Anyway, I just wanted to jump on the soapbox with you.

I had a random thought at church yesterday: I will always be forever grateful that I am an American (a middle class American at that), but I also felt that we live in such a noisy and rich nation that I'll have to strive all the more to be reliant on the Lord beyond just emotions...It's easy to feel completely taken care of in terms of 'needs' that I tend to just pray over my 'wants'.

Honeycutt Family said...

Great post, Gretch. I wish you could have heard our pastor last night because he talked about a lot of this stuff too. And he even said that "lent" sounds like "lint"...too funny!

This is my first year to try and participate in this whole Lent business. It is HARD!!!! I had to share my goal with people as a way of accountability, if that makes sense. But I agree with Kari that we shouldn't be "bragging" about what we are giving up.

And I totally agree with you that the whole concept of denial is very foreign to our American way of thinking!
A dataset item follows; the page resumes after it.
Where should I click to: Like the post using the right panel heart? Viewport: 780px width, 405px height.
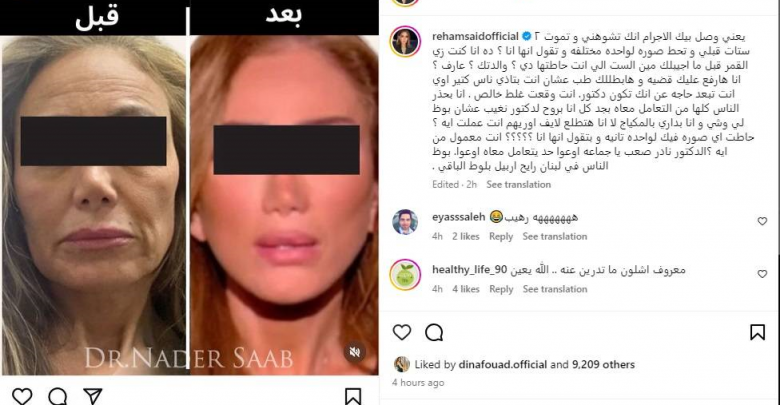point(402,332)
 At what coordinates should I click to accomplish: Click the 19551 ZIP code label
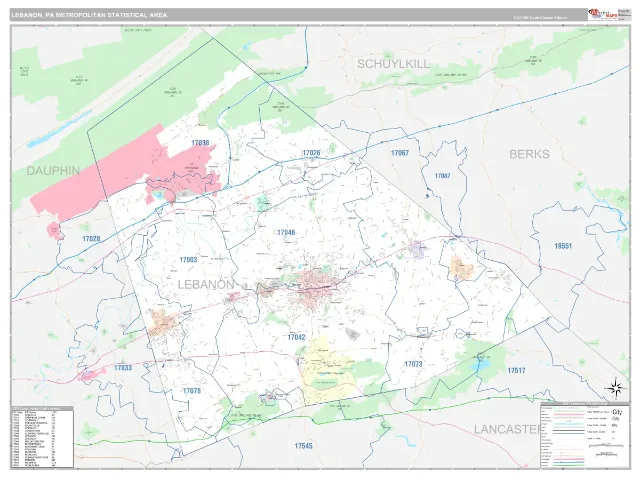pos(563,246)
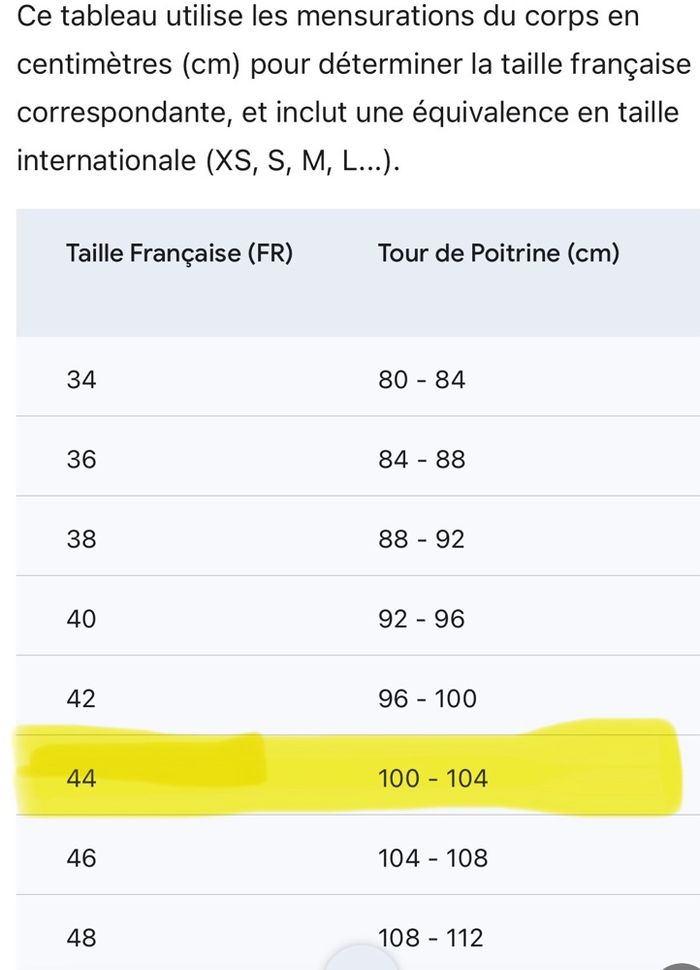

Here is a website that our church is encouraging people to look at if you need/want more encouragement:

I am excited about this season of renewal and drawing ever closer to Christ. After all, IT IS ALL ABOUT HIM!!!!!

Valerie Moore said...

Right on, Gretchen!

McHam Family said...

I agree that we shouldn't brag about it. I can't stand it when people fast and then always talk about it. It is about GOD, not us! But since you're sharing I'll tell you I'm "giving up" cussing. I know it sounds crazy but hear me out. I have a funny feeling that God probably doesn't like my cussing and I think if I remind myself that I'm doing something for God (and the rest of the members of my family) then it will help me kick the habit. Obviously I'm not hoping to pick this back up once Lent is over. But having grown up Catholic/ Episcopalian, this is an annual tradition I will never give up. It's always a good reminder when you think about what you've given up, cringe for a minute, then remind yourself that God did much, much, MUCH more than that for us.